We feel that installing for management ensures good installations that will last a long time. It is interesting that even some state codes specify that systems should be installed in a manner that ensures they last at least 20 years, yet offer no insight on what such a system looks like or what the key elements are to make sure that longevity is delivered.

According to the glossary put forth a few years ago by the Consortium of Institutes for Decentralized Wastewater Treatment, system management is defined as all the steps necessary to conduct operational inspections, maintenance, monitoring and compensation. For systems to be managed properly, they must be installed with all of these activities in mind.

Start with design

A management program such as that administered by a responsible management entity provides the framework for maintaining the onsite wastewater treatment infrastructure. For management to succeed and for the systems to be good, work must start way back at the soil and site evaluation phase.

If a bad soil or site call is made, the system has no chance of operating properly into the future, but if the system is properly sited, has easy access for maintenance, is used properly by the owner, and receives proper care, including the required maintenance and reporting, these systems can be managed for much longer than a normal 20-year horizon.

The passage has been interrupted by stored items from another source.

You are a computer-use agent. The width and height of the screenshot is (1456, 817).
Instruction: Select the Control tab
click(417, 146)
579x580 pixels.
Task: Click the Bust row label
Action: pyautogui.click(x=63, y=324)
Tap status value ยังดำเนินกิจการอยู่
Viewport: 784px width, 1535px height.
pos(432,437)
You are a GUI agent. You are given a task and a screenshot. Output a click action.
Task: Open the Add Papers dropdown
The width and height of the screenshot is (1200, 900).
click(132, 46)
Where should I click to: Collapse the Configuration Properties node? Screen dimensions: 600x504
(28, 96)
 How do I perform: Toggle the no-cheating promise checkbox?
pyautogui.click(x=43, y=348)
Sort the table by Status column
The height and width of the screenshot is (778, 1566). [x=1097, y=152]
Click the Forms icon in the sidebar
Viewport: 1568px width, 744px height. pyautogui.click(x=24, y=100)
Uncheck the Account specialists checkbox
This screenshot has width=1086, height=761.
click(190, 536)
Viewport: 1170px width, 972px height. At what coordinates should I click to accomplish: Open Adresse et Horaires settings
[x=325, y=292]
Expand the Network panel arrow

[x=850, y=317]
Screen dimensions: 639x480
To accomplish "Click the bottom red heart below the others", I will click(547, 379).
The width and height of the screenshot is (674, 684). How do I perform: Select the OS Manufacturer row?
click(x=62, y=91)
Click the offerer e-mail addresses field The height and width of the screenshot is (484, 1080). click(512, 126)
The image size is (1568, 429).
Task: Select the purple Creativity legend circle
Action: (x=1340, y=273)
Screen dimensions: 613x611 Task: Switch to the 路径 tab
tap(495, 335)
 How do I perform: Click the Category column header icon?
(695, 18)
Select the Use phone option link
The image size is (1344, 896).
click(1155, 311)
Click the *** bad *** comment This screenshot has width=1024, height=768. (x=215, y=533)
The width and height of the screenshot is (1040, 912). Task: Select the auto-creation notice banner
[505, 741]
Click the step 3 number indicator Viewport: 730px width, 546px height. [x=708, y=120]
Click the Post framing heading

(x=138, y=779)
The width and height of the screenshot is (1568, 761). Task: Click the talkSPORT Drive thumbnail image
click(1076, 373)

Assuming the site evaluation and design were done properly – and that includes sizing the system correctly and identifying any limiting conditions such as wet soil and bedrock to ensure proper separation for treatment – what can the installer do to create a good system?

Excavate with care

First, be aware of the elevation of the bottom of the system. Do not over excavate – it is critical to ensure that the required vertical separation
distance from limiting conditions is maintained. Over-digging causes additional expense, so just from the pure economic standpoint, do only the required excavation.

Only excavate when the soil is dry enough. Do not excavate if the soil's moisture content allows it to be molded or rolled into a ribbon. Do not excavate into frozen soil, since this will cause smearing and compaction. Both the site and the infiltrative surface where effluent is applied need to be protected from compaction and smearing.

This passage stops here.